Formation of Thin-Film Electrolyte by Electrophoretic Deposition onto Modified Multilayer Cathode

Abstract

Possibility of forming a gas-tight thin-film solid electrolyte by the electrophoretic deposition method on a modified multilayer cathode was examined. The main goal of the study was to find such technological parameters at which the resulting structure of the cathode substrate would make it possible to preserve its porous structure and functional properties after all the stages of deposition and sintering of a defect-free thin-film electrolyte. The electrode materials LaNi0.6Fe0.4O3−δ (LNFO) and La2NiO4+δ (LNO), used to form the electrode-substrate, were produced by the modified Pechini method and the ceramic method.
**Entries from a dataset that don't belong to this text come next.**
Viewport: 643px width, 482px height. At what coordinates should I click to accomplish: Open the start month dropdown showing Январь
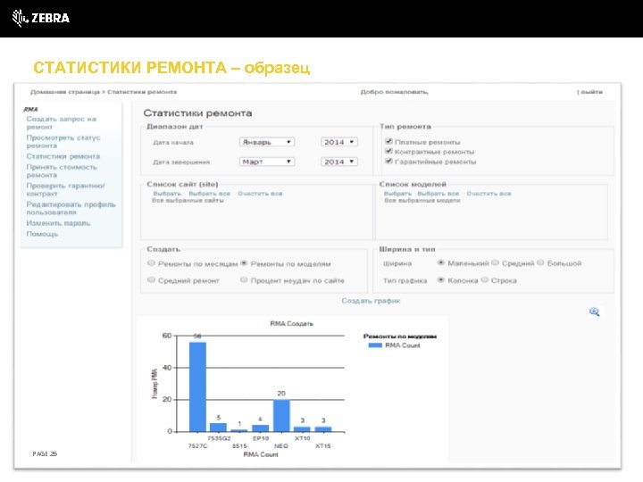point(267,142)
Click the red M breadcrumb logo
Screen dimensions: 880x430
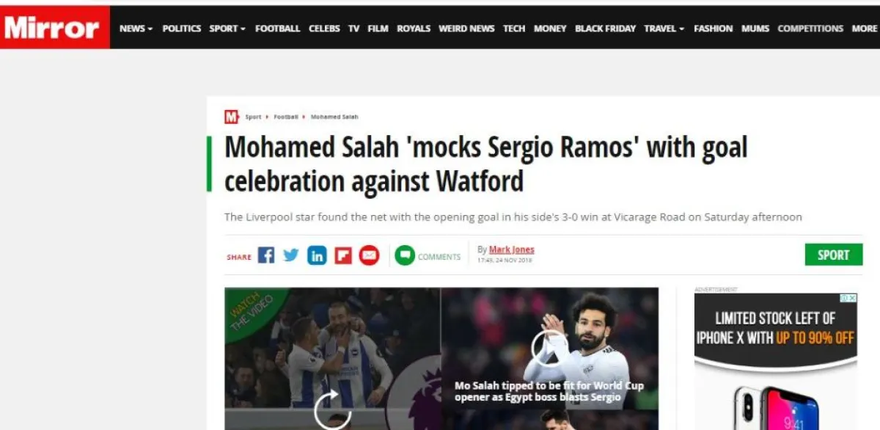coord(232,117)
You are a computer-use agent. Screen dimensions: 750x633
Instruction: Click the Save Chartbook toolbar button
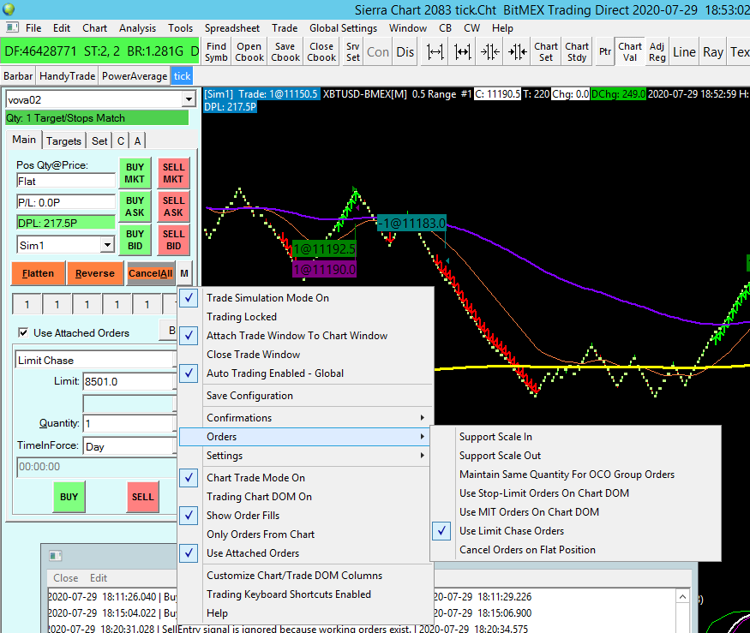[285, 51]
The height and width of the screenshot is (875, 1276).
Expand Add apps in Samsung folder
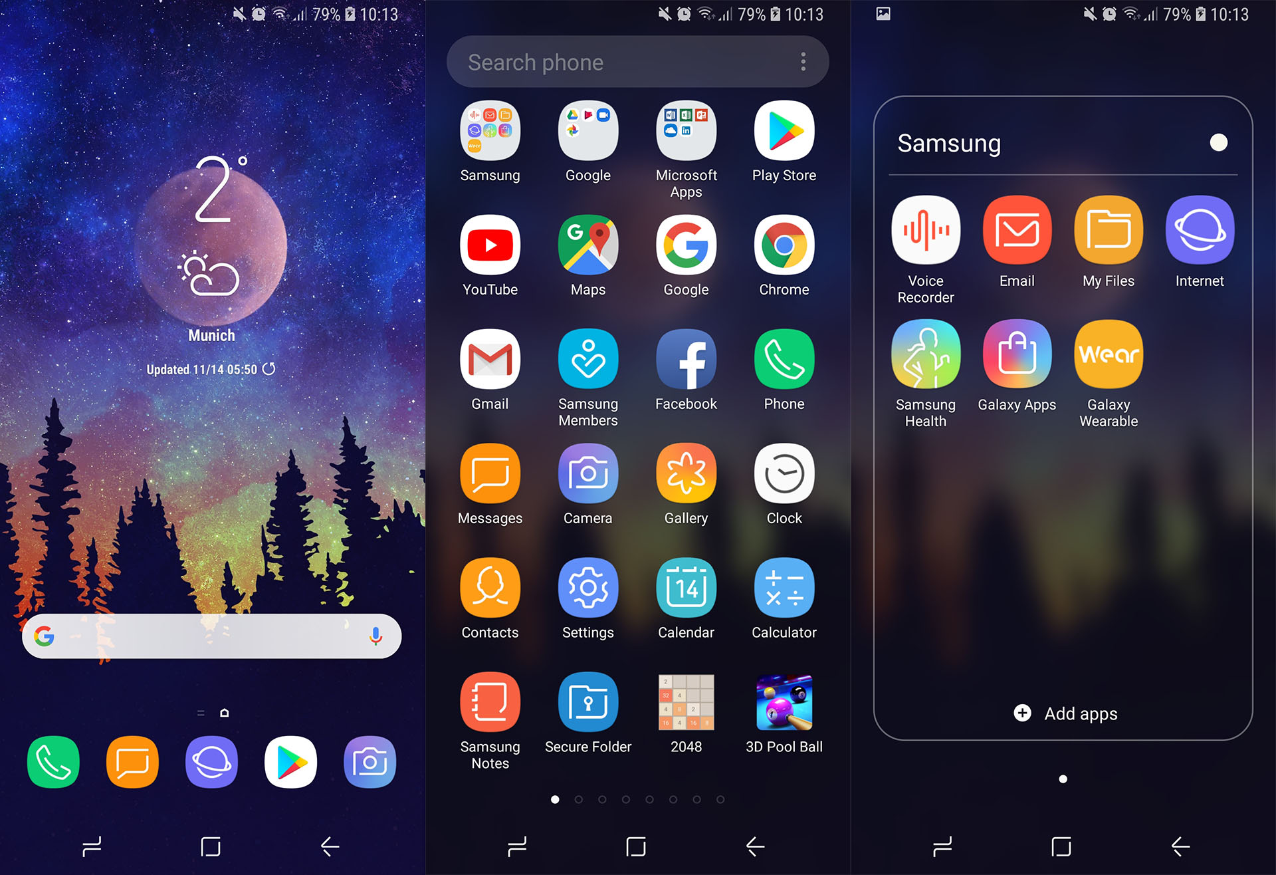click(1062, 713)
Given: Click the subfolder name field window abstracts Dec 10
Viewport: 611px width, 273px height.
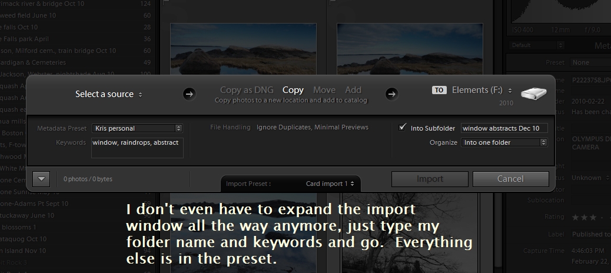Looking at the screenshot, I should click(504, 128).
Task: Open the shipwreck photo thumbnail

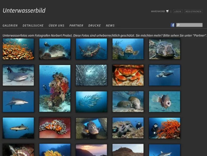Action: (91, 49)
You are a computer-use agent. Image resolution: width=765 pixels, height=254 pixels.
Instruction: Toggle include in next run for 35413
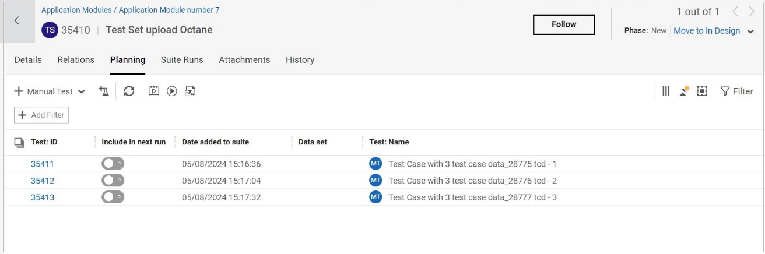tap(113, 197)
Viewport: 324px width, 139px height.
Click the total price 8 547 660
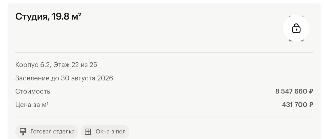coord(291,91)
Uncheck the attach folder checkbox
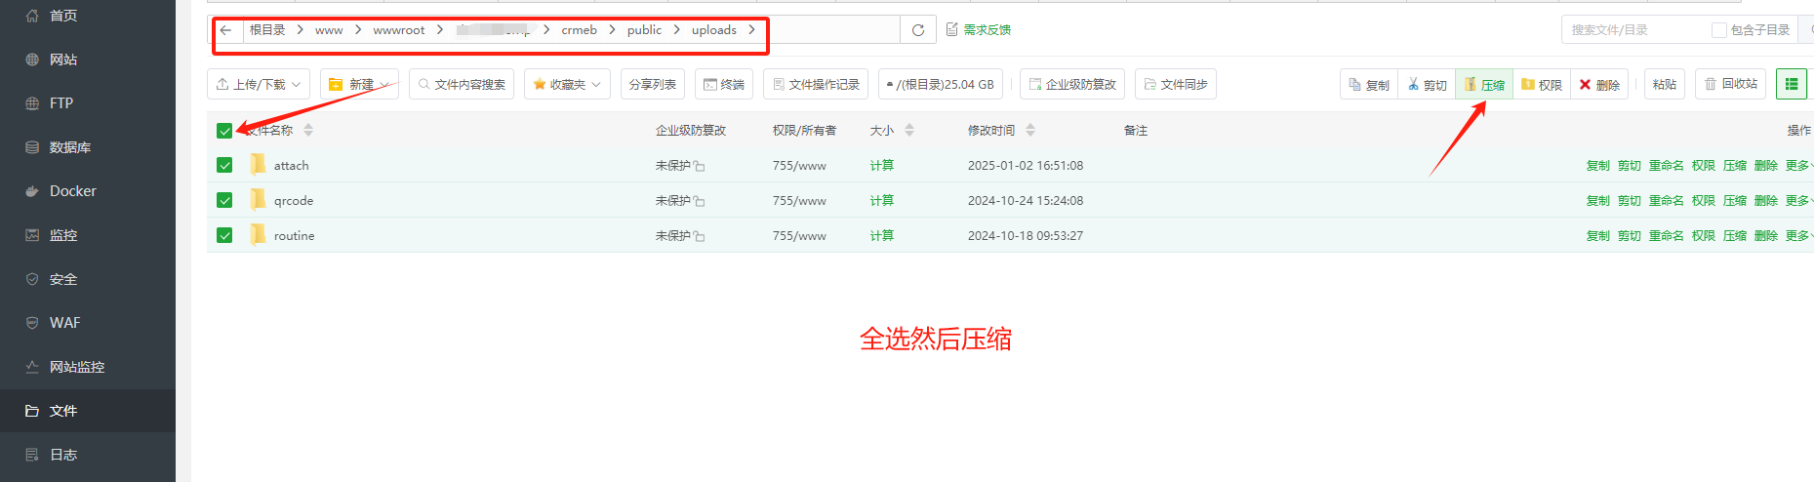The height and width of the screenshot is (482, 1814). click(224, 166)
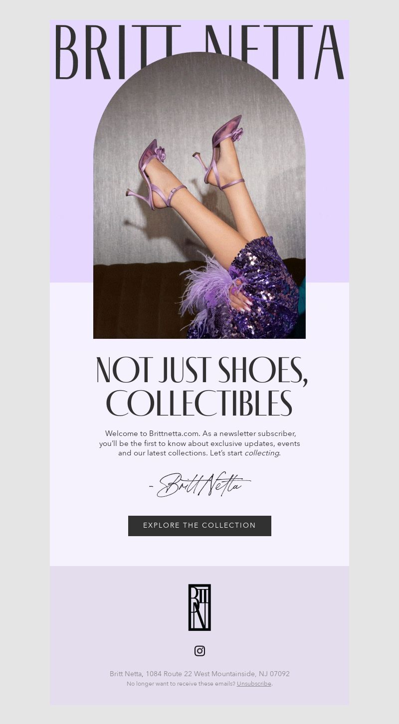Click the Britt Netta handwritten signature
The height and width of the screenshot is (724, 399).
[200, 484]
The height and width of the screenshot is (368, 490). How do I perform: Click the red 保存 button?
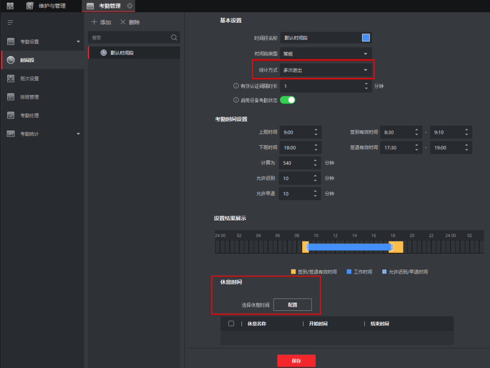pyautogui.click(x=296, y=361)
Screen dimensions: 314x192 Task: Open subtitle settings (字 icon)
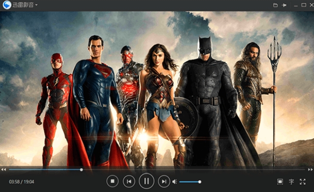[291, 182]
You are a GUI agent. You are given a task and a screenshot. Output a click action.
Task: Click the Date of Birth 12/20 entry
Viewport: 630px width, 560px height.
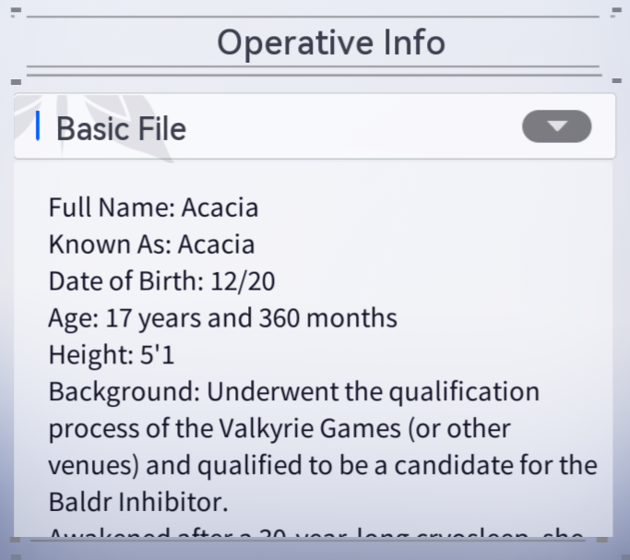pos(161,281)
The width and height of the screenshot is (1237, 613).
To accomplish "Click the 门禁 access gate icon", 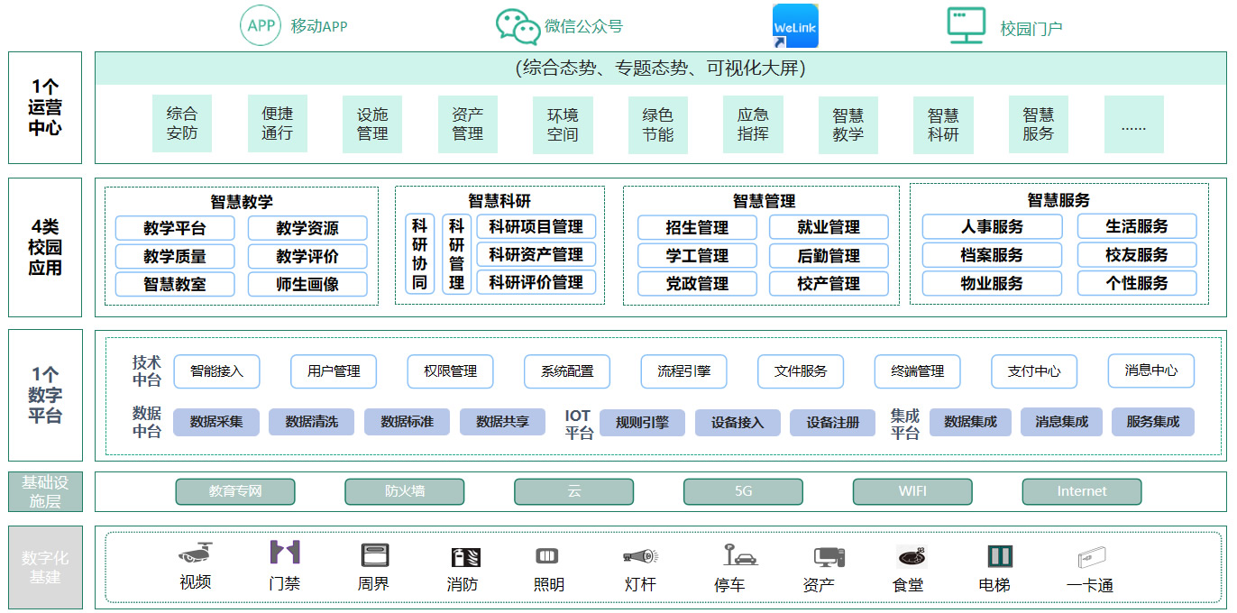I will 285,553.
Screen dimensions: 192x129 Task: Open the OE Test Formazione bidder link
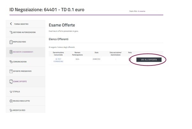pyautogui.click(x=58, y=60)

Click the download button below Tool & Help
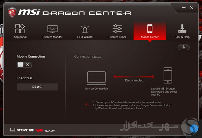[183, 47]
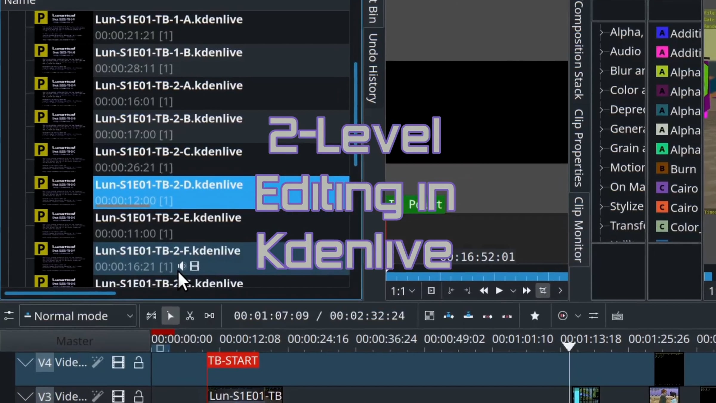Switch to the Undo History tab
Image resolution: width=716 pixels, height=403 pixels.
tap(373, 68)

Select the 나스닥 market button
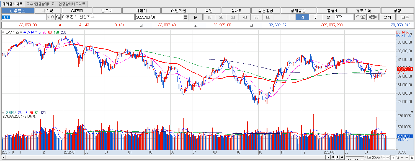tap(48, 10)
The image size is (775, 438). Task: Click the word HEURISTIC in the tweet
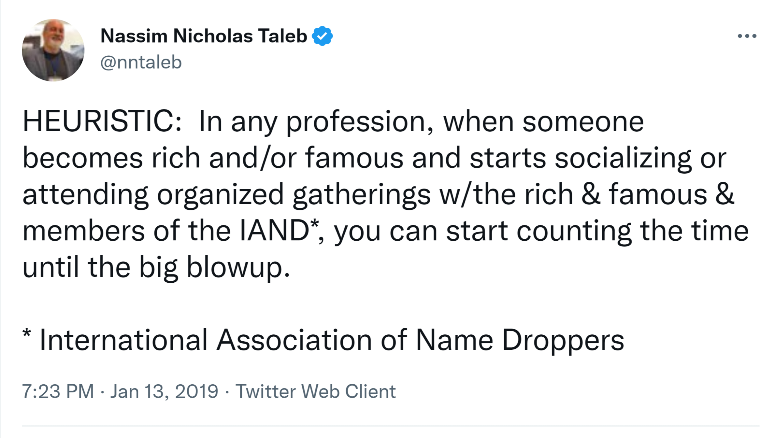(102, 121)
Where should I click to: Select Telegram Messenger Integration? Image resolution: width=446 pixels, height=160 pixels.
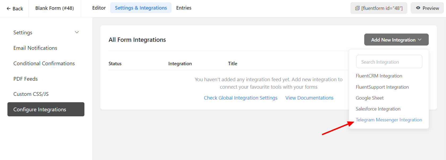(x=389, y=120)
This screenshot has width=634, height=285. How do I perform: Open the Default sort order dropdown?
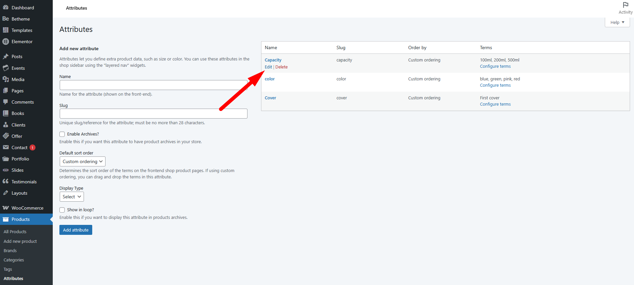coord(82,161)
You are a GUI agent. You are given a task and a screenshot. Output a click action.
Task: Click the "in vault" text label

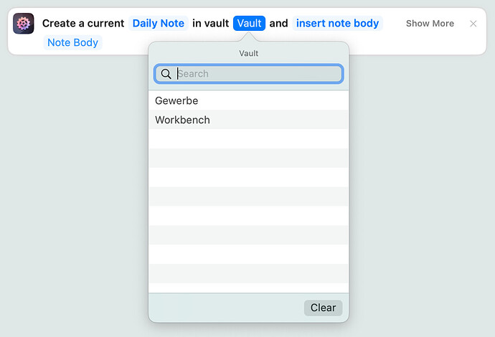(210, 24)
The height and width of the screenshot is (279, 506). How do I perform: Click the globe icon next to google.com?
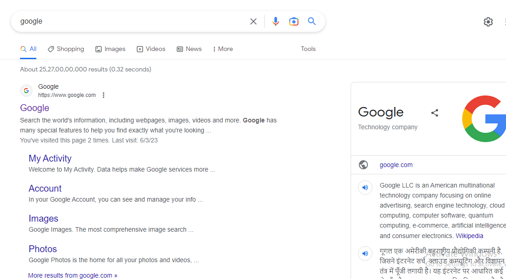(363, 165)
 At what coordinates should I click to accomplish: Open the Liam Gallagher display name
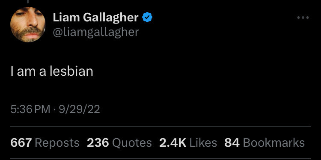pos(95,18)
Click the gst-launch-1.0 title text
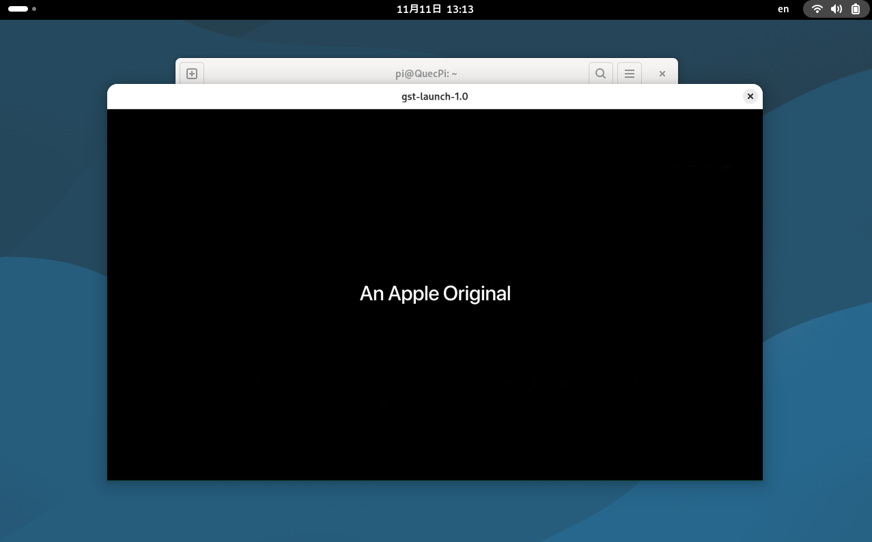Image resolution: width=872 pixels, height=542 pixels. (x=434, y=96)
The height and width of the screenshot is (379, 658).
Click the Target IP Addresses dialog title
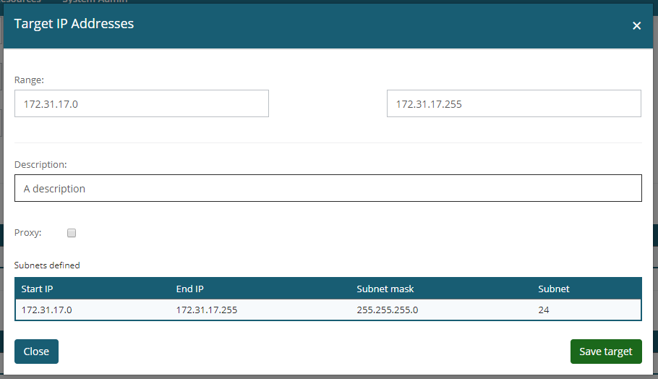coord(74,24)
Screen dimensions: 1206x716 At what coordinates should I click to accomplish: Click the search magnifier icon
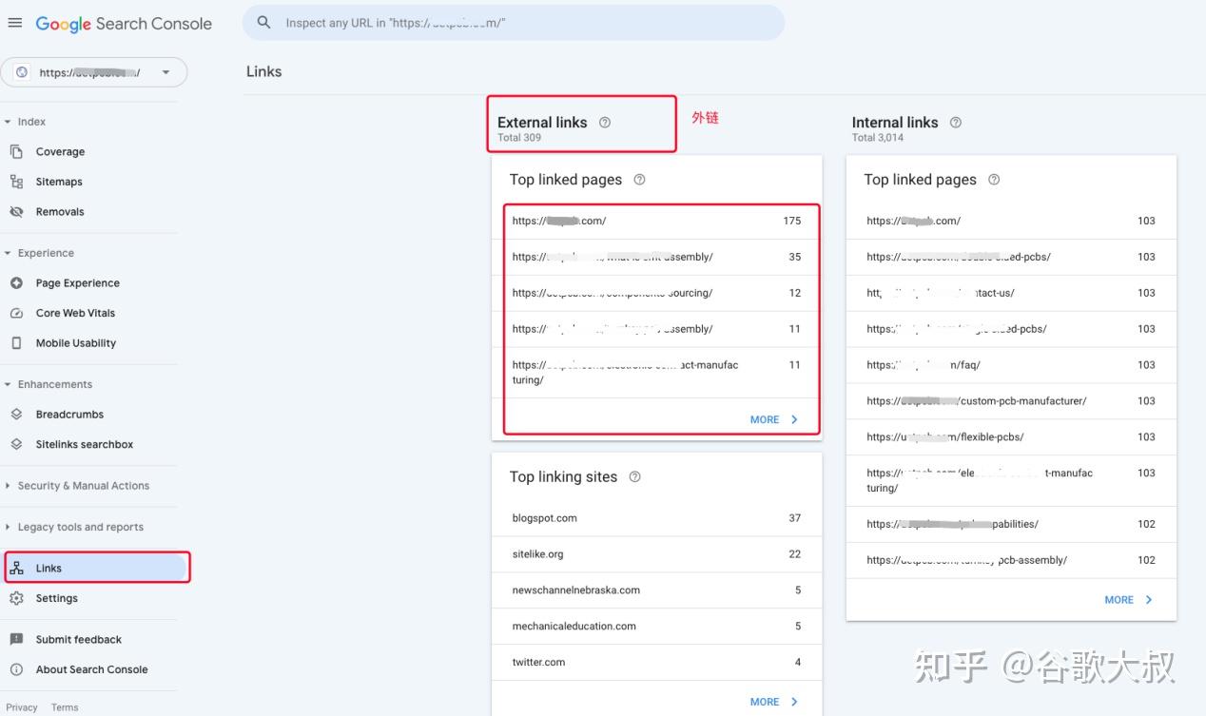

The influence exerted by the specific surface area of the starting LNFO powders, introduction of a pore-forming agent (graphite), and sintering temperature of the cathode substrate on its porosity, gas tightness, and electrical conductivity was examined. The method of cyclic electrophoretic deposition with intermittent calcination stages on a multilayer porous cathode substrate constituted by a 1-mm-thick collector LNFO layer with a deposited functional LNO layer (3–5 µm) was used to form a defect-free thin-film solid electrolyte Ce0.8(Sm0.8Sr0.2)0.2O2−δ (CSSO) (thickness 5 µm, gas-tightness coefficient 0 µm2). A test sample of the cathode substrate preserved its porous structure and gas tightness after calcination cycles. The results obtained can be used to develop a technology for formation of a thin-film electrolyte on porous multilayer cathode substrate, with their porous structure preserved.